--- RECORDS FOR THE TASK ---
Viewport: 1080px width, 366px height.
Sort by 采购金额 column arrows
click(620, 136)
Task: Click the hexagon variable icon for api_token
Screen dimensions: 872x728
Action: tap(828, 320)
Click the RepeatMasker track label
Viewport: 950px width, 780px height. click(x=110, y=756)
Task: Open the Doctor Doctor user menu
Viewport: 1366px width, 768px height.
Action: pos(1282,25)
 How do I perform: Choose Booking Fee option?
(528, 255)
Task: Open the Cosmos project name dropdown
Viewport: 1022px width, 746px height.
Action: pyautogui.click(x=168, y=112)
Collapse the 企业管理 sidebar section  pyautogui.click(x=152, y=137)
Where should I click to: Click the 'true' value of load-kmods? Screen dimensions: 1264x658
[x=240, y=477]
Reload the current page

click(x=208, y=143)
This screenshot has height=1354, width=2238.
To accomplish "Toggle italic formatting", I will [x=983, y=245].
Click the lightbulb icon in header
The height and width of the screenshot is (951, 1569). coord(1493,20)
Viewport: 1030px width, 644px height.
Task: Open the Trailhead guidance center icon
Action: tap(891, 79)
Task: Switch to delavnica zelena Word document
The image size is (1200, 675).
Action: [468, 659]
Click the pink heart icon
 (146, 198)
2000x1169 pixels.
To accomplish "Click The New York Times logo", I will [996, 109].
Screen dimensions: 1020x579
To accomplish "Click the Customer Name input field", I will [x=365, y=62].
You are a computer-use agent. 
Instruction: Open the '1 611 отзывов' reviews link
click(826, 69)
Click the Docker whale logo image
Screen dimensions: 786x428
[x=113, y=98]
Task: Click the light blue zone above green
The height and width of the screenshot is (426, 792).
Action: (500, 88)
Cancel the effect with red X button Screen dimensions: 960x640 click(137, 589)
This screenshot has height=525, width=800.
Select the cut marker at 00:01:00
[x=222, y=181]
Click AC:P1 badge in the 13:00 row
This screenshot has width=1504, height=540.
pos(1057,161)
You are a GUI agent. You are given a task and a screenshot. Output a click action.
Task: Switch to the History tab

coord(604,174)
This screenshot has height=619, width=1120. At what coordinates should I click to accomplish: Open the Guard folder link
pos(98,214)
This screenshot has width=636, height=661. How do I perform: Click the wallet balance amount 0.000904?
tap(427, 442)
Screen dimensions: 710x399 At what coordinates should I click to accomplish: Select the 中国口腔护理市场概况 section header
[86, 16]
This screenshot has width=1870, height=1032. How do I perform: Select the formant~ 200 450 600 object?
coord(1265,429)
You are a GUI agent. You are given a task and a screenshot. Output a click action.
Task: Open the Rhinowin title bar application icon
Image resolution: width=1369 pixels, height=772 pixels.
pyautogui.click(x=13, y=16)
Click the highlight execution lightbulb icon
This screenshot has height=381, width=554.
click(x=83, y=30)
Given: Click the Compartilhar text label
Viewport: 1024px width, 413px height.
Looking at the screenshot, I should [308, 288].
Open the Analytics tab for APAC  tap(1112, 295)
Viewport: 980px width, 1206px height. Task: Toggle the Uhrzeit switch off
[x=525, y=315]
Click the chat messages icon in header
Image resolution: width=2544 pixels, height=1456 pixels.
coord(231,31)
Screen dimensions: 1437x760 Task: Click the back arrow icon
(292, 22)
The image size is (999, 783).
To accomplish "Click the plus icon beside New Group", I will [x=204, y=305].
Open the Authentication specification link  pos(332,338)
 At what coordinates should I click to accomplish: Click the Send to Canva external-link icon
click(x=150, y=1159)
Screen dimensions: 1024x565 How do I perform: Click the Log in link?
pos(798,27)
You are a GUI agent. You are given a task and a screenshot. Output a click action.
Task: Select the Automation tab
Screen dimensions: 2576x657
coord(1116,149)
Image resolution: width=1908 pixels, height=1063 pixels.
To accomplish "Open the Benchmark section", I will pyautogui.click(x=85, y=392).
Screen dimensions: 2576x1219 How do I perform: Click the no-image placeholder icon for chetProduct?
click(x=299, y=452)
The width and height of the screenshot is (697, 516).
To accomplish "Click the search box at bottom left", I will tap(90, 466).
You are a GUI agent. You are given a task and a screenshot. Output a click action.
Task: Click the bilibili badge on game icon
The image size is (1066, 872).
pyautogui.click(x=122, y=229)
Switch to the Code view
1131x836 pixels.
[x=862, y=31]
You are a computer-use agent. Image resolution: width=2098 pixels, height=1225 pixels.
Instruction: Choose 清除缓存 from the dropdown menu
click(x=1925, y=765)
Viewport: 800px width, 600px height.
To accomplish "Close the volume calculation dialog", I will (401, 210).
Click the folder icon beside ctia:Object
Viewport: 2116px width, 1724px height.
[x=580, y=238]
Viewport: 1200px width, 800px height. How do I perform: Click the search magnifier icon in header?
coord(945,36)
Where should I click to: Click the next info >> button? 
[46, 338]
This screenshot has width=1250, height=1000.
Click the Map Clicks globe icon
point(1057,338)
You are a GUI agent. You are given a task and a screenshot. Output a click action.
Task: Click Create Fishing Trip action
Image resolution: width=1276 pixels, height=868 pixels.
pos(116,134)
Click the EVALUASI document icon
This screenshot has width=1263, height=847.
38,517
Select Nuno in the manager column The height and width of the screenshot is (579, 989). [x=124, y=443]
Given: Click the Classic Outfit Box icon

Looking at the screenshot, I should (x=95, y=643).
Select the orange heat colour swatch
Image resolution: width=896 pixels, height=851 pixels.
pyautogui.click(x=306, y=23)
---
**EXERCISE TASK:**
Copy out the material above line for line, keeping every character as it appears.

**TASK RESPONSE:**
Viewport: 1080px width, 366px height.
Sort by 采购金额 column arrows
click(620, 136)
Task: Click the hexagon variable icon for api_token
Screen dimensions: 872x728
Action: tap(828, 320)
Click the RepeatMasker track label
Viewport: 950px width, 780px height. click(x=110, y=756)
Task: Open the Doctor Doctor user menu
Viewport: 1366px width, 768px height.
Action: pos(1282,25)
 How do I perform: Choose Booking Fee option?
(528, 255)
Task: Open the Cosmos project name dropdown
Viewport: 1022px width, 746px height.
Action: pyautogui.click(x=168, y=112)
Collapse the 企业管理 sidebar section  pyautogui.click(x=152, y=137)
Where should I click to: Click the 'true' value of load-kmods? Screen dimensions: 1264x658
[x=240, y=477]
Reload the current page

click(x=208, y=143)
This screenshot has height=1354, width=2238.
To accomplish "Toggle italic formatting", I will [x=983, y=245].
Click the lightbulb icon in header
The height and width of the screenshot is (951, 1569). coord(1493,20)
Viewport: 1030px width, 644px height.
Task: Open the Trailhead guidance center icon
Action: tap(891, 79)
Task: Switch to delavnica zelena Word document
The image size is (1200, 675).
Action: [468, 659]
Click the pink heart icon
 (146, 198)
2000x1169 pixels.
To accomplish "Click The New York Times logo", I will [996, 109].
Screen dimensions: 1020x579
To accomplish "Click the Customer Name input field", I will [x=365, y=62].
You are a computer-use agent. 
Instruction: Open the '1 611 отзывов' reviews link
click(826, 69)
Click the Docker whale logo image
Screen dimensions: 786x428
[x=113, y=98]
Task: Click the light blue zone above green
The height and width of the screenshot is (426, 792).
Action: (500, 88)
Cancel the effect with red X button Screen dimensions: 960x640 click(137, 589)
This screenshot has height=525, width=800.
Select the cut marker at 00:01:00
[x=222, y=181]
Click AC:P1 badge in the 13:00 row
This screenshot has width=1504, height=540.
pos(1057,161)
You are a GUI agent. You are given a task and a screenshot. Output a click action.
Task: Switch to the History tab

coord(604,174)
This screenshot has height=619, width=1120. At what coordinates should I click to accomplish: Open the Guard folder link
pos(98,214)
This screenshot has width=636, height=661. How do I perform: Click the wallet balance amount 0.000904?
tap(427, 442)
Screen dimensions: 710x399 At what coordinates should I click to accomplish: Select the 中国口腔护理市场概况 section header
[86, 16]
This screenshot has width=1870, height=1032. How do I perform: Select the formant~ 200 450 600 object?
coord(1265,429)
You are a GUI agent. You are given a task and a screenshot. Output a click action.
Task: Open the Rhinowin title bar application icon
Image resolution: width=1369 pixels, height=772 pixels.
pyautogui.click(x=13, y=16)
Click the highlight execution lightbulb icon
This screenshot has height=381, width=554.
click(x=83, y=30)
Given: Click the Compartilhar text label
Viewport: 1024px width, 413px height.
Looking at the screenshot, I should [308, 288].
Open the Analytics tab for APAC  tap(1112, 295)
Viewport: 980px width, 1206px height. Task: Toggle the Uhrzeit switch off
[x=525, y=315]
Click the chat messages icon in header
Image resolution: width=2544 pixels, height=1456 pixels.
coord(231,31)
Screen dimensions: 1437x760 Task: Click the back arrow icon
(292, 22)
The image size is (999, 783).
To accomplish "Click the plus icon beside New Group", I will [x=204, y=305].
Open the Authentication specification link  pos(332,338)
 At what coordinates should I click to accomplish: Click the Send to Canva external-link icon
click(x=150, y=1159)
Screen dimensions: 1024x565 How do I perform: Click the Log in link?
pos(798,27)
You are a GUI agent. You are given a task and a screenshot. Output a click action.
Task: Select the Automation tab
Screen dimensions: 2576x657
coord(1116,149)
Image resolution: width=1908 pixels, height=1063 pixels.
To accomplish "Open the Benchmark section", I will pyautogui.click(x=85, y=392).
Screen dimensions: 2576x1219 How do I perform: Click the no-image placeholder icon for chetProduct?
click(x=299, y=452)
The width and height of the screenshot is (697, 516).
To accomplish "Click the search box at bottom left", I will tap(90, 466).
You are a GUI agent. You are given a task and a screenshot. Output a click action.
Task: Click the bilibili badge on game icon
The image size is (1066, 872).
pyautogui.click(x=122, y=229)
Switch to the Code view
1131x836 pixels.
[x=862, y=31]
You are a computer-use agent. Image resolution: width=2098 pixels, height=1225 pixels.
Instruction: Choose 清除缓存 from the dropdown menu
click(x=1925, y=765)
Viewport: 800px width, 600px height.
To accomplish "Close the volume calculation dialog", I will (401, 210).
Click the folder icon beside ctia:Object
Viewport: 2116px width, 1724px height.
[x=580, y=238]
Viewport: 1200px width, 800px height. How do I perform: Click the search magnifier icon in header?
coord(945,36)
Where should I click to: Click the next info >> button? 
[46, 338]
This screenshot has width=1250, height=1000.
Click the Map Clicks globe icon
point(1057,338)
You are a GUI agent. You are given a task and a screenshot. Output a click action.
Task: Click Create Fishing Trip action
Image resolution: width=1276 pixels, height=868 pixels.
pos(116,134)
Click the EVALUASI document icon
This screenshot has width=1263, height=847.
38,517
Select Nuno in the manager column The height and width of the screenshot is (579, 989). [x=124, y=443]
Given: Click the Classic Outfit Box icon

Looking at the screenshot, I should (x=95, y=643).
Select the orange heat colour swatch
Image resolution: width=896 pixels, height=851 pixels.
pyautogui.click(x=306, y=23)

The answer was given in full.